CAPÍTULO 2

16 de abril de 510 a. C.

A un par de horas de distancia de Síbaris, Ariadna cenaba en silencio con sus dos acompañantes. Estaban en una pequeña posada, sentados en una esquina del comedor. Siempre procuraba situarse de modo que no quedara nadie a su espalda.

Al entrar había echado un vistazo rápido. Todos los presentes parecían inofensivos, excepto los dos hombres que ahora estaban situados delante de ella, a seis o siete metros. Sus voces ruidosas y ebrias destacaban sobre las conversaciones del comedor. De vez en cuando lanzaban miradas alrededor de modo desafiante, y bajo sus ropas se adivinaban sendos puñales. Ariadna comía sosegadamente, sin mirarlos, pero permanecía atenta a su comportamiento.

También ellos se habían fijado en Ariadna.
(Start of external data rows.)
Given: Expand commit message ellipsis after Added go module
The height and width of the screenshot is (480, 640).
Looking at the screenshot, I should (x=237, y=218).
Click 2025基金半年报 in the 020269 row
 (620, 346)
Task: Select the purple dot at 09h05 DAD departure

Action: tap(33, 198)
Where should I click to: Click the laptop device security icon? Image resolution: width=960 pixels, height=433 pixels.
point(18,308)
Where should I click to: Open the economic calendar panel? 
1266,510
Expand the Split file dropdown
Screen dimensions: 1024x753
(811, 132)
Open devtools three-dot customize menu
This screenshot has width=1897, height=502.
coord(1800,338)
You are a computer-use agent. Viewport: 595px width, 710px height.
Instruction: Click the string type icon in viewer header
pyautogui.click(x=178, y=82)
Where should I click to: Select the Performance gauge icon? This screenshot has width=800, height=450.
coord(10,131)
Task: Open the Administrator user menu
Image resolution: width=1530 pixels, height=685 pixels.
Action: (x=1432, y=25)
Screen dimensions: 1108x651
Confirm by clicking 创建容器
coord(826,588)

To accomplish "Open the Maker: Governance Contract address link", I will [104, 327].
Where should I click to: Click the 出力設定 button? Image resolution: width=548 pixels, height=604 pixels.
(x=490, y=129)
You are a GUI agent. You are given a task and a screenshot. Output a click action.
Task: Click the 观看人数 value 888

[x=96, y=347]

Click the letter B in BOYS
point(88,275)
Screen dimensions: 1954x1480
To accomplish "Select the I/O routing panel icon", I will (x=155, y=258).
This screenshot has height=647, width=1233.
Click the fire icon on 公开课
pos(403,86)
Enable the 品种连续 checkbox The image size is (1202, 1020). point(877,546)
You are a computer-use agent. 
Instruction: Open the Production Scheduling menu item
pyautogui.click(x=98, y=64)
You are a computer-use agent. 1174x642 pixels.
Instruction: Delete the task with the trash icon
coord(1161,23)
Especialmente el más pequeño de los dos hombres, Periandro, que no podía evitar que sus ojos se dirigieran una y otra vez a la joven que cenaba enfrente de él. Su pelo claro le llamaba la atención y notaba que bajo su túnica blanca se ocultaban unos pechos grandes y firmes. Bebió otro trago de vino. Estaba celebrando con su compañero una buena operación. Regresaban de trasladar una mercancía robada, que era a lo que se dedicaban habitualmente. Por este asunto habían cobrado lo suficiente para dedicarse sólo a gastar dinero durante un par de semanas. O quizás una, todo dependía de cuánto derrocharan. Ayer, por ejemplo, habían desembolsado una buena cantidad en un prostíbulo de Síbaris. Periandro se relamió al recordar a la esclava egipcia que había poseído violentamente a cuatro patas. Le encantaría hacer lo mismo con la mujer del pelo claro.

Ariadna, sin apartar la vista de su comida, percibió que uno de los hombres dirigía hacia ella su repulsiva lujuria. Se estremeció de asco y apretó las mandíbulas. Entonces cerró los ojos y un instante después estaba completamente relajada. Aunque sus silenciosos acompañantes eran hombres de paz, ellos no eran lo único que la protegía.

Periandro se inclinó hacia su compañero sin dejar de mirar a Ariadna.

—Antíoco, mira a esa mujer —la señaló con la cabeza—. Me está volviendo loco. Parece la mismísima Afrodita.

—Es una grata visión —convino Antíoco en voz baja.

—Fíjate en los inútiles que la acompañan. —Los miró con un desprecio agresivo—. Podemos dejarlos fuera de combate con una mano atada a la espalda. Si organizamos bien la emboscada ni siquiera les daría tiempo a gritar. ¿Qué te parece? —Vio que Ariadna se chupaba los dedos con sus labios carnosos y sintió que su deseo se multiplicaba—. Dime que sí, porque voy a forzar a esa hembra aunque tenga que arreglármelas solo.

Antíoco se sobresaltó y agarró a Periandro de la túnica.

—¡Calla, loco! —musitó—. ¿Es que no sabes quién es?

Periandro miró sorprendido a su fornido compañero. Antíoco se arrimó aún más y cuchicheó en su oído la identidad de la voluptuosa joven.

El rostro de Periandro palideció bruscamente. Miró a Ariadna de refilón, agachó la cabeza y apoyó la frente en una mano ocultando su cara.

—Vámonos —susurró.

Antes de que Antíoco respondiera, se levantó procurando no hacer ruido y salió del comedor a toda prisa.

Ariadna continuó cenando sin molestarse en levantar la vista.